Pour autant, la guerre qui se mène en Ukraine n’est pas une guerre nucléaire. En dépit d’ambiguïtés constitutives de la posture de dissuasion russe, qui ont pour fonction de renforcer cette posture, les termes doctrinaux de l’usage d’armes nucléaires dans une situation de guerre n’ont pas été modifiés par les autorités militaires russes avant le lancement des opérations d’invasion le 24 février dernier. Ces termes n’ont pas évolué depuis lors vers un abaissement du seuil d’emploi de l’arme. L’idée selon laquelle les échecs opérationnels dans la conduite d’une guerre avec des armements classiques ouvriraient la voie à un emploi de l’arme nucléaire est une assertion du sens commun qui peut se comprendre, mais qui ne correspond pas aux cas d’emploi prévus par les militaires. Or, les concepts d’emploi de la force ne sont pas des réalités fictives. Ils sont faits pour générer des processus décisionnels dans les chaînes de commandement. Cela est toujours exact, qu’il s’agisse d’une arme de longue portée, de portées moyenne et intermédiaire, de courte portée, de haute ou de faible puissance, stratégique ou tactique, selon la dénomination que l’on choisit d’adopter.

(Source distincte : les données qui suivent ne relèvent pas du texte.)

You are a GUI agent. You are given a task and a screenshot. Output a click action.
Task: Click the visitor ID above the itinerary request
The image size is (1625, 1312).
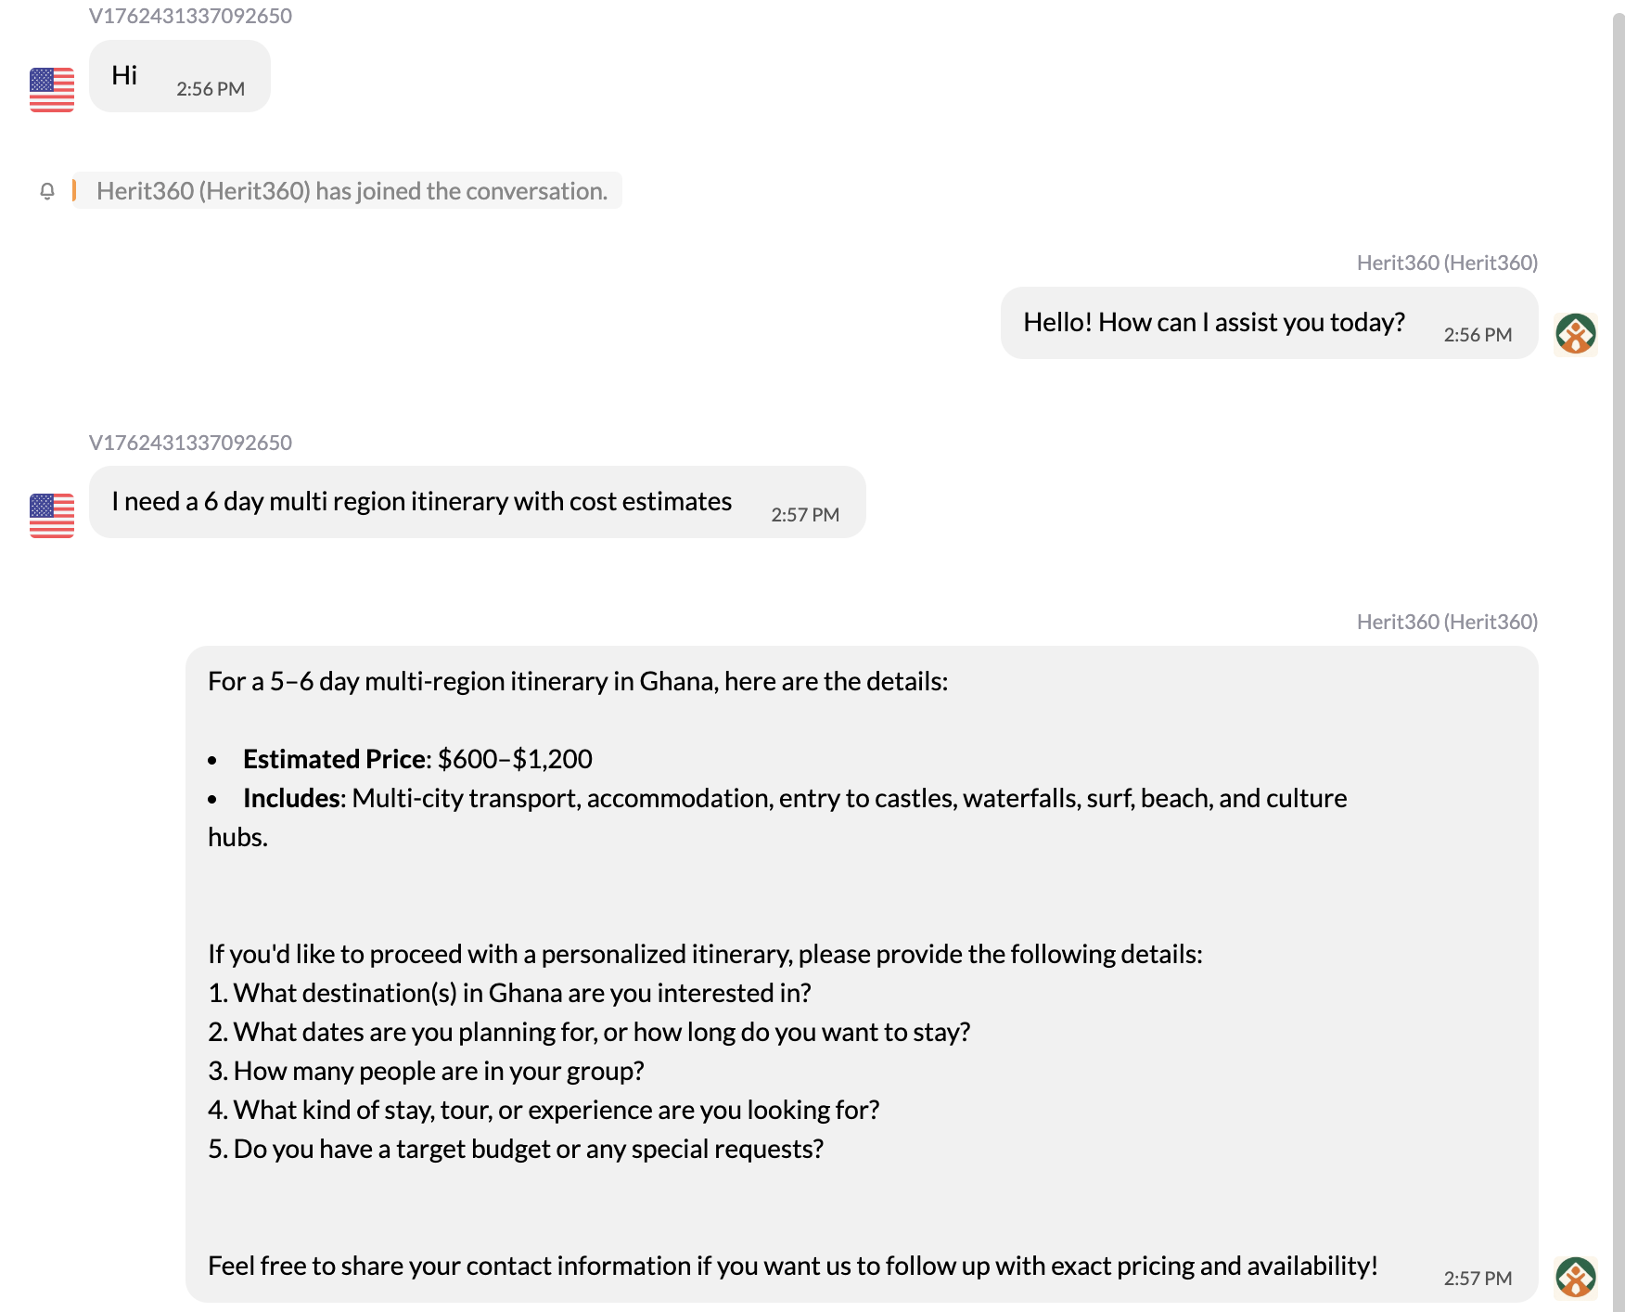(190, 443)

Mais précisément, si le facteur nucléaire ne peut être absent du conflit, comme il ne pourrait l’être d’un conflit qui engagerait la Chine ou la Corée du Nord à l’avenir, ce facteur n’épuise pas, tant s’en faut, les données de l’équation guerrière. Au contraire, c’est paradoxalement sous couvert du parapluie nucléaire russe que la dynamique du conflit s’est peu à peu inversée au cours du printemps et de l’été 2022 au profit de la partie ukrainienne, soutenue par l’aide militaire américaine et de plusieurs pays européens, Royaume-Uni et Allemagne en tête. Plus encore, la dissuasion nucléaire russe n’empêche nullement l’escalade de la violence sur les différents champs de bataille, toujours opérée par des systèmes d’armes classiques : augmentation des bombardements russes mais aussi ukrainiens, persistance des revers militaires de l’armée russe en dépit même du rattachement officiel des quatre régions de Zaporijjia, Kherson, Louhansk et Donetsk à la Fédération de Russie par décret présidentiel du 30 septembre dernier.

La guerre russe contre l’Ukraine illustre l’éclat retrouvé de la dissuasion nucléaire, en cela qu’elle plaide pour un renforcement de toute politique visant à dissuader de futurs États tentés par le chantage nucléaire de commettre leurs exactions. Mais cet éclat est sombre et hautement problématique. Les pays ne disposant pas d’un outil de dissuasion constatent qu’un tel outil se trouve renforcé dans son principe, ce qui pose la question des alliances militaires comme celle de la prolifération des systèmes d’armement participant d’une stratégie de dissuasion. Dans le même temps, la légitimité même de la dissuasion nucléaire se voit mécaniquement entamée par l’usage pernicieux qui en est fait. Qu’on le veuille ou non, clamer haut et fort qu’un État nucléaire se doit d’adopter un comportement responsable ne fait pas une politique étrangère et de sécurité.